» REQUIRED WORK:
Scan the data below for the string "نوشیدنی". Copy every line where it appears.

****

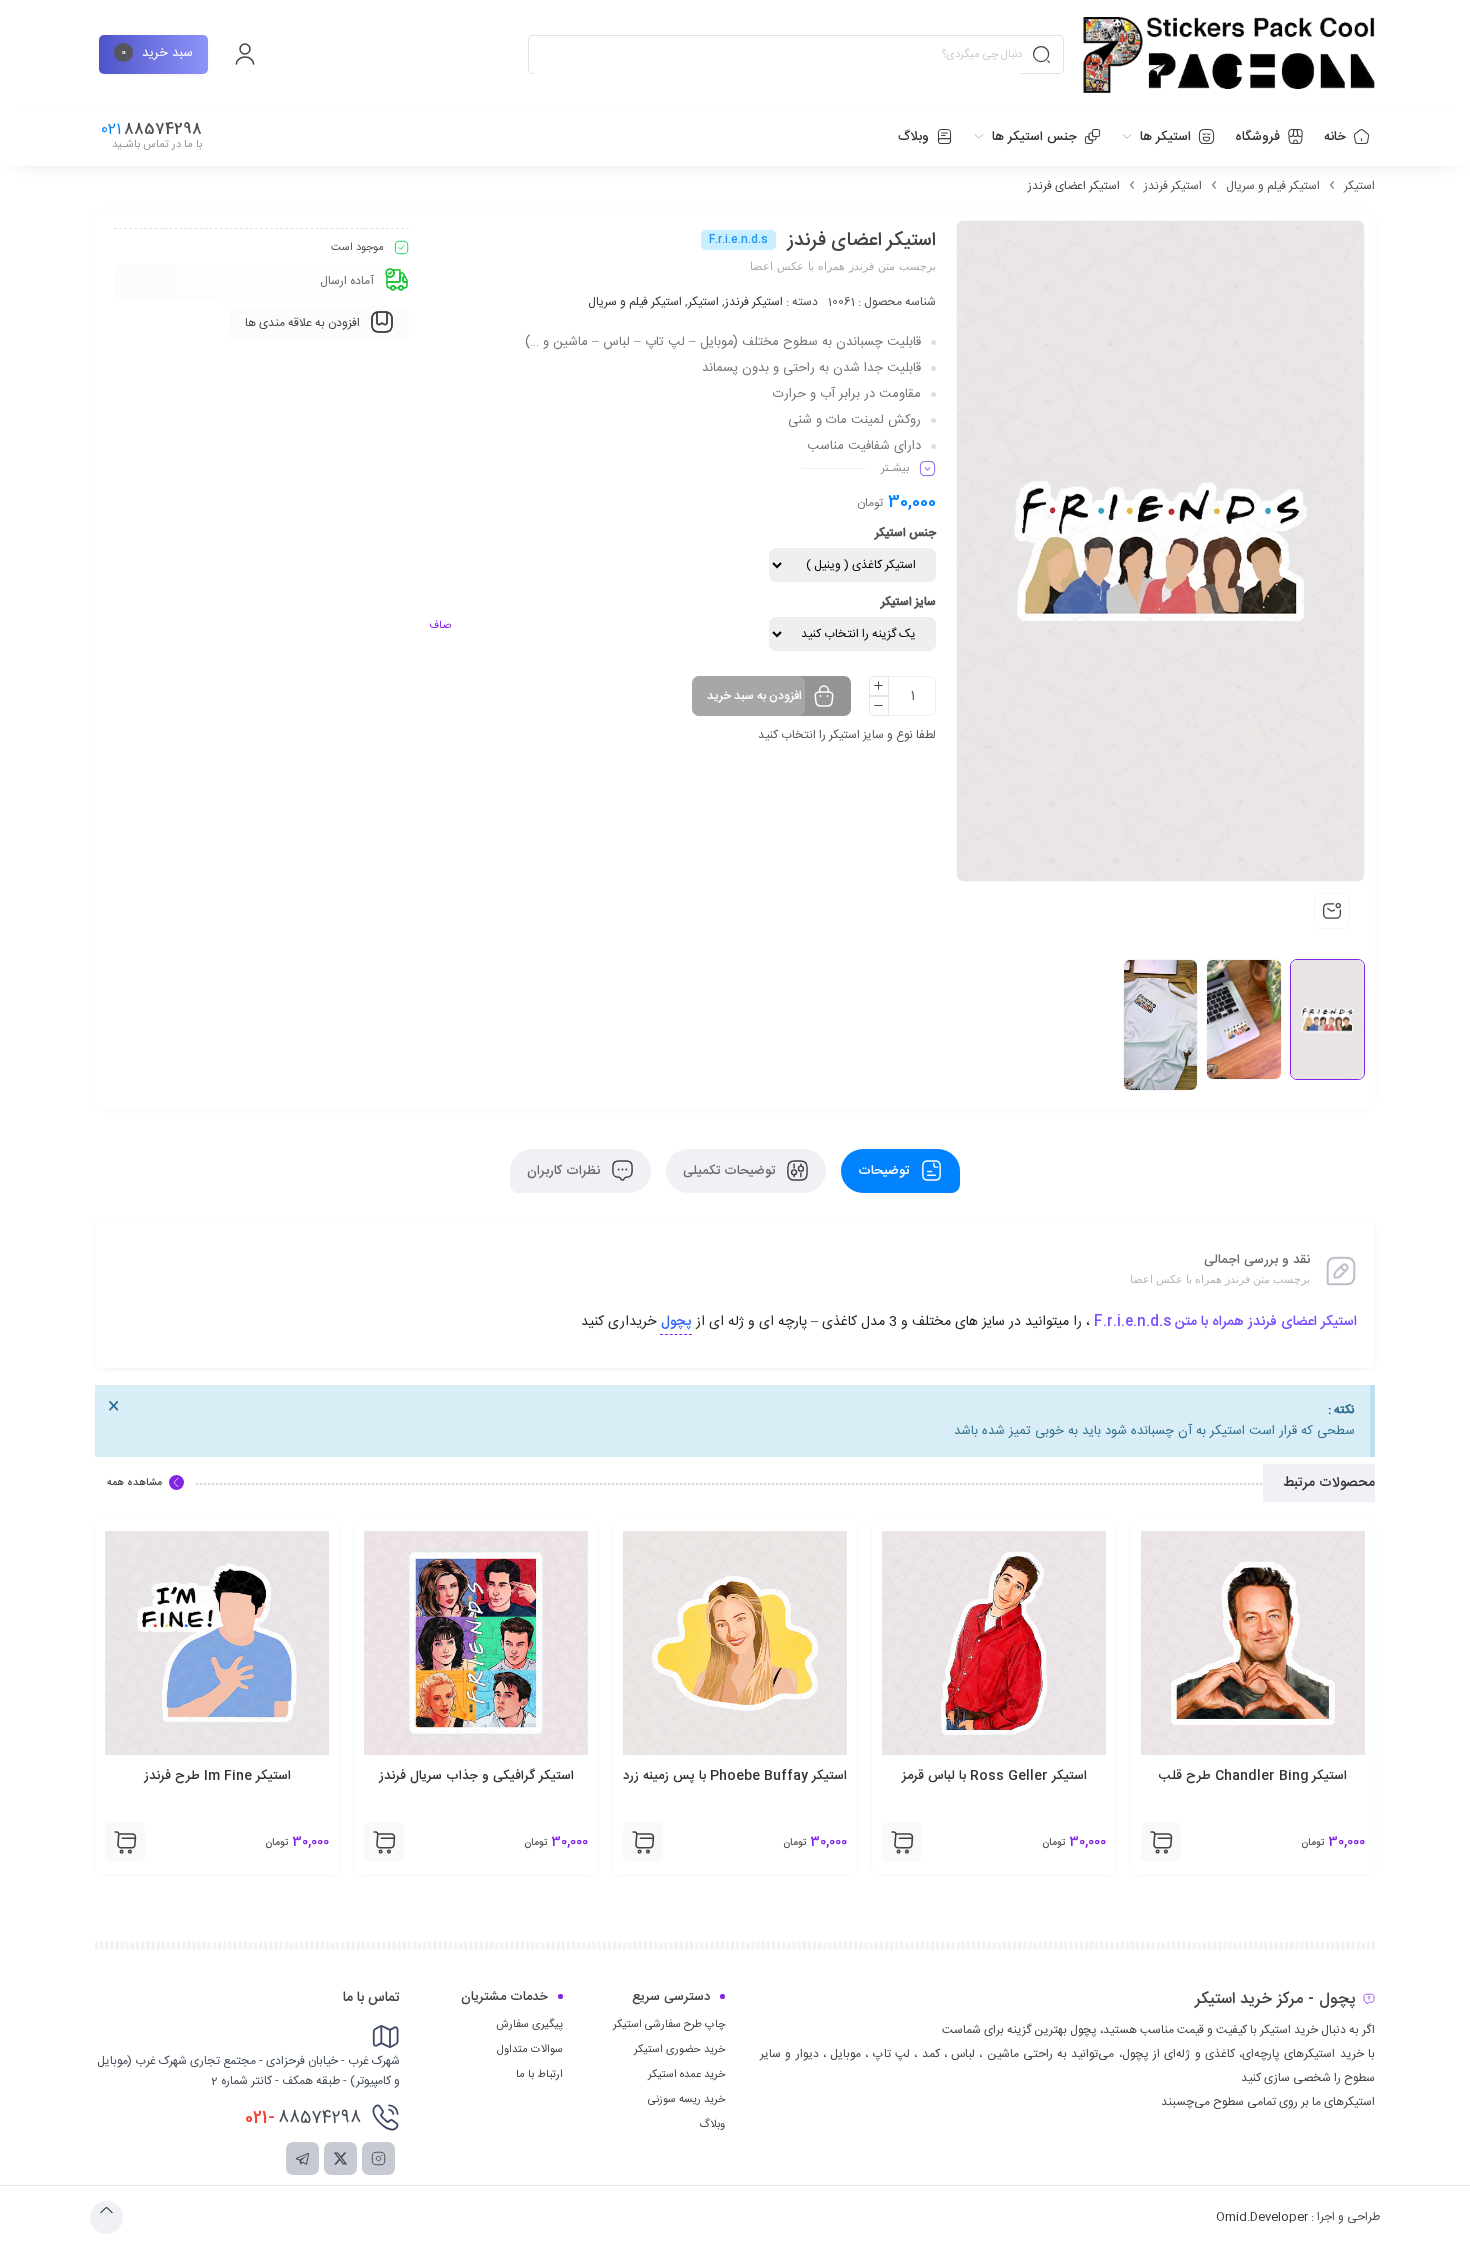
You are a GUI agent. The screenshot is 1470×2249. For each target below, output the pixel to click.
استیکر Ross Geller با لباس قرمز (1253, 1776)
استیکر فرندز (1173, 186)
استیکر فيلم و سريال (1273, 186)
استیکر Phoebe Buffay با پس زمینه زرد (994, 1776)
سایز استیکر (908, 602)
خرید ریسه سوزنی (686, 2100)
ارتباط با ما (539, 2075)
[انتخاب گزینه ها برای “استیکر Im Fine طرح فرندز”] (384, 1842)
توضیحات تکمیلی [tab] (731, 1171)
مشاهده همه (134, 1483)
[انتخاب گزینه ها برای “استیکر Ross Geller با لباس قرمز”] (1161, 1842)
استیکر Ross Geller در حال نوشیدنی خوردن (217, 1787)
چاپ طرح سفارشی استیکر (669, 2025)
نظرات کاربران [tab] (565, 1171)
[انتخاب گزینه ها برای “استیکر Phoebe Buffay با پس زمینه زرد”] (902, 1842)
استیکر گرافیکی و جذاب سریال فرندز (735, 1776)
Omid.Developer (1262, 2217)
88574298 (303, 2118)
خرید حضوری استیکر (679, 2050)
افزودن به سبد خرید (754, 696)
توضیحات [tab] (885, 1171)
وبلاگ (712, 2125)
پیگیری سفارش (529, 2025)
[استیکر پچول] (1229, 55)
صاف (440, 626)
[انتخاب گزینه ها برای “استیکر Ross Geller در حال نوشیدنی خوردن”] (125, 1842)
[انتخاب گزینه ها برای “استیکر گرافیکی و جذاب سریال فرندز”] (643, 1842)
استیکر (1359, 186)
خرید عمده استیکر (686, 2075)
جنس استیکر (905, 533)
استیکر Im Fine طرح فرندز (476, 1776)
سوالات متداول (530, 2050)
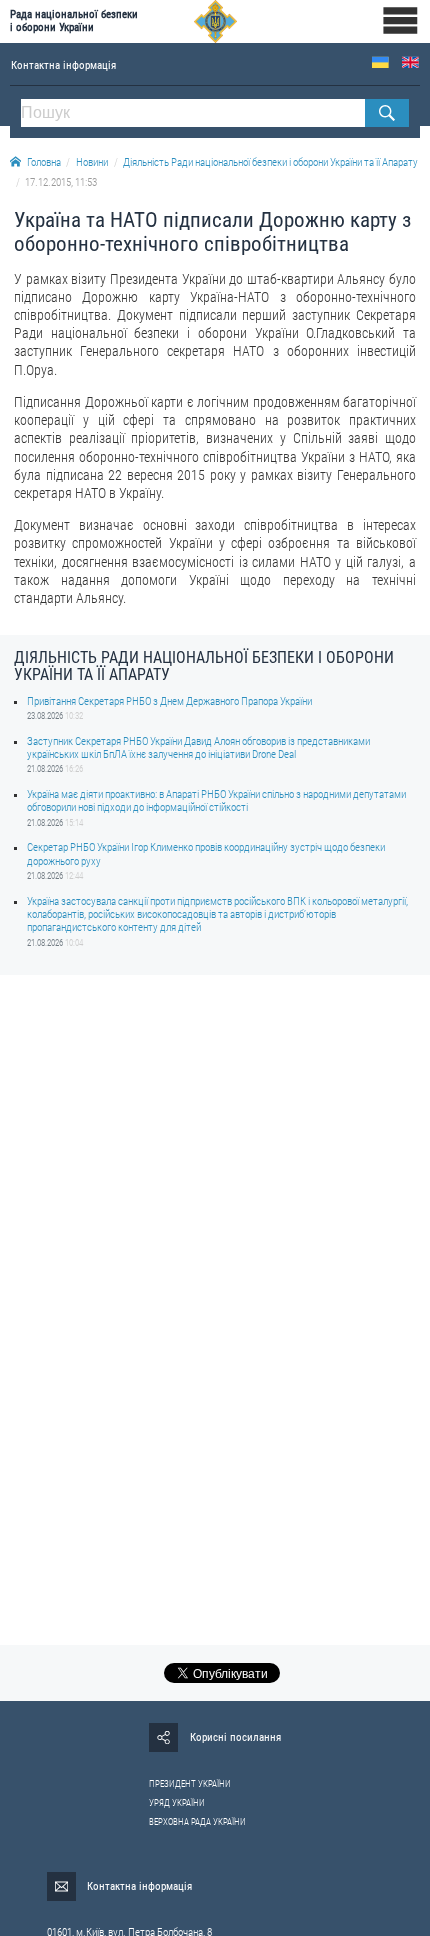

****

» TASK ANSWER:
استیکر Ross Geller در حال نوشیدنی خوردن (217, 1787)
[انتخاب گزینه ها برای “استیکر Ross Geller در حال نوشیدنی خوردن”] (125, 1842)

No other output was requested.